An improved YOLO11 UAV toy models target detection model.
Yanting Hu, Xingchen Pu, Sheng Feng, Qinyong Zeng
Abstract
Open AccessThe challenges of Unmanned Aerial Vehicle (UAV) military target detection mainly come from the lack of training datasets and the requirements of high real-time and high precision. Due to the particularity and confidentiality of military-related data, publicly available military target datasets are very scarce. In this study, ArmoredCar, FixedWing, and Tank toy models were photographed in different environments and manually annotated to construct the Toy-3 dataset. Then, a multi-scene image enhancement method was designed based on the Toy-3 dataset. By simulating the common degradation factors in the UAV image acquisition process, more complex and diverse training data were generated, and an extended dataset Toy-3-Enhanced, which is closer to the actual mission scene, was constructed.

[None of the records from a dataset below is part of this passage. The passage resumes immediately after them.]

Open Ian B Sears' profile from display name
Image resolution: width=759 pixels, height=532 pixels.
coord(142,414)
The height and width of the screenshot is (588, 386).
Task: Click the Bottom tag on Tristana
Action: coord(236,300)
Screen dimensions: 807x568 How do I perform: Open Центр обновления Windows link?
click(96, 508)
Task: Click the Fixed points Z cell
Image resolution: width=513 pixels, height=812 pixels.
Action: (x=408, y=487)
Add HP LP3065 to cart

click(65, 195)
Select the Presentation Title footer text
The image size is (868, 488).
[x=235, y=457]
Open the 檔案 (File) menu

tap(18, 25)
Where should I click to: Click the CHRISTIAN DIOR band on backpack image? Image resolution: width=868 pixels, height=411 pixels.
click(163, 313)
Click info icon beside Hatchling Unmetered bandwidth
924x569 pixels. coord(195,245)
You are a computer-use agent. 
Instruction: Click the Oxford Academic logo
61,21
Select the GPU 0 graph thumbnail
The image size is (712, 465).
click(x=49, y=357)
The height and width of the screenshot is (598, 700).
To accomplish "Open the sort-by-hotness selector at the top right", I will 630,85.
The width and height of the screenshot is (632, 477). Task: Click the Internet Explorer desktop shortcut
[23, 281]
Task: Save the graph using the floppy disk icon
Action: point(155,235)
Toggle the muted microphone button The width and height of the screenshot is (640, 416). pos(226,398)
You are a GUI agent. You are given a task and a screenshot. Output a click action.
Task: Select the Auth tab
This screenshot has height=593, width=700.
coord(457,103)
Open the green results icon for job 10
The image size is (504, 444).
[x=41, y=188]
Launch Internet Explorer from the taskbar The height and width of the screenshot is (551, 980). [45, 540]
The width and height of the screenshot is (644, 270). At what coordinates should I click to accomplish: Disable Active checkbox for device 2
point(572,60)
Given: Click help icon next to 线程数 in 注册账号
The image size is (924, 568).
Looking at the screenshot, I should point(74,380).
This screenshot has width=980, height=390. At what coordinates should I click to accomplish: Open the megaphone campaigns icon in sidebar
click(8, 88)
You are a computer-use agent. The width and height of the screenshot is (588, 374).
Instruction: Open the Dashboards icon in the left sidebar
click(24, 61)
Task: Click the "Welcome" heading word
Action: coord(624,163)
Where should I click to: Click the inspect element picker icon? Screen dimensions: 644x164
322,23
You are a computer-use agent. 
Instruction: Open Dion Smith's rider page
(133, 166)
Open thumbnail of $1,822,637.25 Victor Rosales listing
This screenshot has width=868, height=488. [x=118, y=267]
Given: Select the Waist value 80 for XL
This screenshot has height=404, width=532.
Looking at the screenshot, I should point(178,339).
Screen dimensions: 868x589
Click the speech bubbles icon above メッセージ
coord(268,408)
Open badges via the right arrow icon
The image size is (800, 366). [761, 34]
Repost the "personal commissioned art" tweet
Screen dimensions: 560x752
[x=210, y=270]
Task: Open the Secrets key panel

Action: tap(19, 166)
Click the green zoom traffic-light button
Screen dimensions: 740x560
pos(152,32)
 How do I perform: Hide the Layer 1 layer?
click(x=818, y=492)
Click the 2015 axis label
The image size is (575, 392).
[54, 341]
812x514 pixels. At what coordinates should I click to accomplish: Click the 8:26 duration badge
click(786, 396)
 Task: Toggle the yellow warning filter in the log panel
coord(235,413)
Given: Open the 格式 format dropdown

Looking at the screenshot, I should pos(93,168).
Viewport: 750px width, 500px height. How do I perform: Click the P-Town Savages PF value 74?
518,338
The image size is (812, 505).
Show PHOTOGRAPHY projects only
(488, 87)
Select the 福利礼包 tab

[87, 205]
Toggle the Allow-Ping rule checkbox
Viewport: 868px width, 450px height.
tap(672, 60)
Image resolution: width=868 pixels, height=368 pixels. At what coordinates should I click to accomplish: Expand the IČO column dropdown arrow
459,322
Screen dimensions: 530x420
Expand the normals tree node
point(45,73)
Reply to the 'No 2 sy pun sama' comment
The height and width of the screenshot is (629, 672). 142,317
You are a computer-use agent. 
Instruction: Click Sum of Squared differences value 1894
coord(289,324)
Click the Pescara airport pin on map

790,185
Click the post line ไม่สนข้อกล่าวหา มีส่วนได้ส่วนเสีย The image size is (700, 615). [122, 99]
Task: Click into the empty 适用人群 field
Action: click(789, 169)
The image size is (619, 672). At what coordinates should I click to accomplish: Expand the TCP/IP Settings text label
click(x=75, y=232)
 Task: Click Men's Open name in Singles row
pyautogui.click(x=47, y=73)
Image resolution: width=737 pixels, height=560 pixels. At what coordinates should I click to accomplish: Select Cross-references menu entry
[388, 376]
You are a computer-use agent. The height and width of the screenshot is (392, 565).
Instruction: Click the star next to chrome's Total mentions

Subsequently, the improved network Toy-Efficient-YOLO11 was proposed with YOLO11 as the benchmark model. The experimental results on Toy-3-Enhanced show that the improved model has a mAP50 of 0.982, a mAP50:95 of 0.805, and a Frames Per Second (FPS) of 333.33 frames/second, which is superior to the YOLO11n baseline model in terms of detection accuracy and real-time performance, providing a good technical solution for the UAV military target detection task.